[Opening Material to process section]

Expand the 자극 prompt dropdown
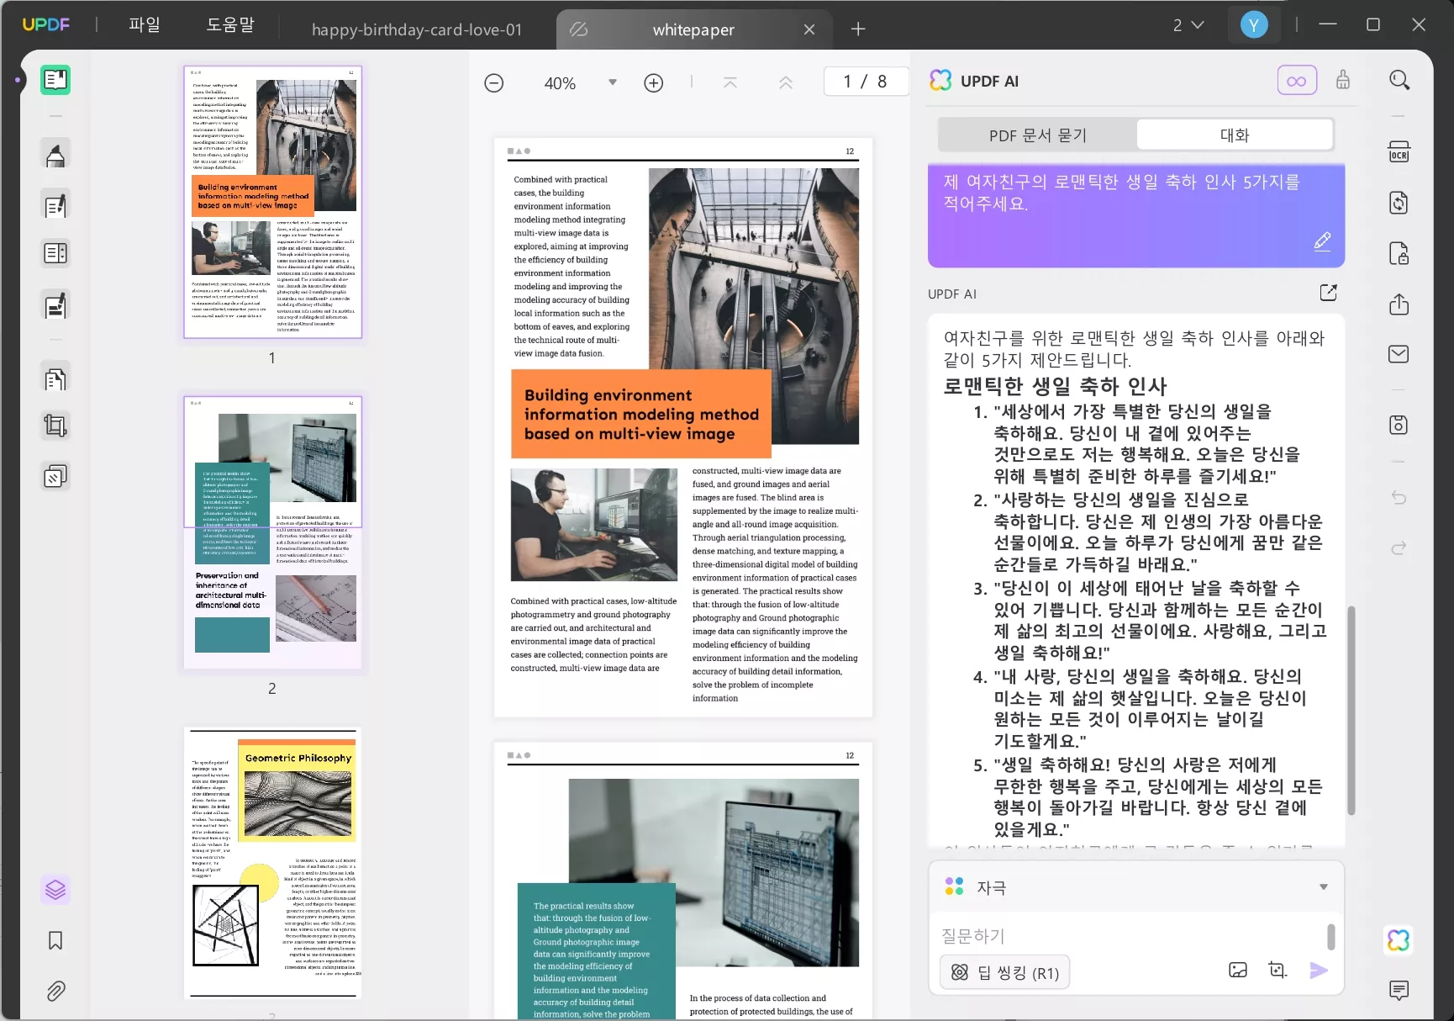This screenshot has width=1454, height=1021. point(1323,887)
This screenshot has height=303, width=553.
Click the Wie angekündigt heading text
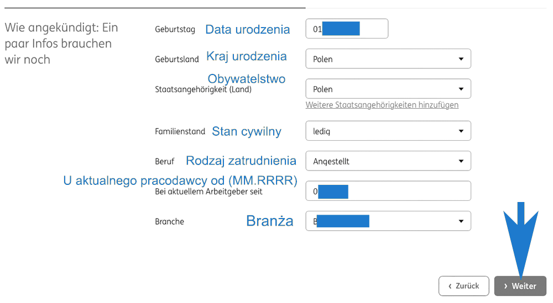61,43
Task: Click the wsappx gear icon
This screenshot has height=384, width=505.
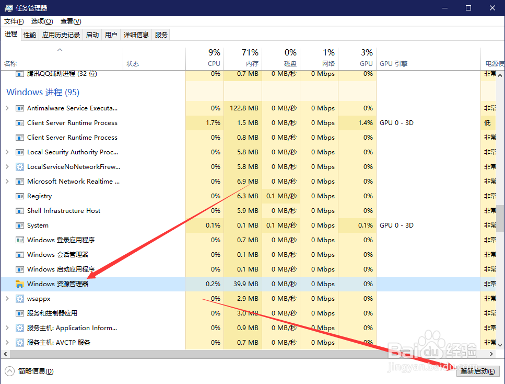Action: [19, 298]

[Closing Material to process section]

== Exercise details ==
Output the entries exactly and keep every picture out of them.

== Answer to this exercise ==
Expand the 자극 prompt dropdown
This screenshot has width=1454, height=1021. point(1323,887)
This screenshot has height=303, width=553.
Click the Wie angekündigt heading text
61,43
Task: Click the wsappx gear icon
This screenshot has height=384, width=505.
Action: [19, 298]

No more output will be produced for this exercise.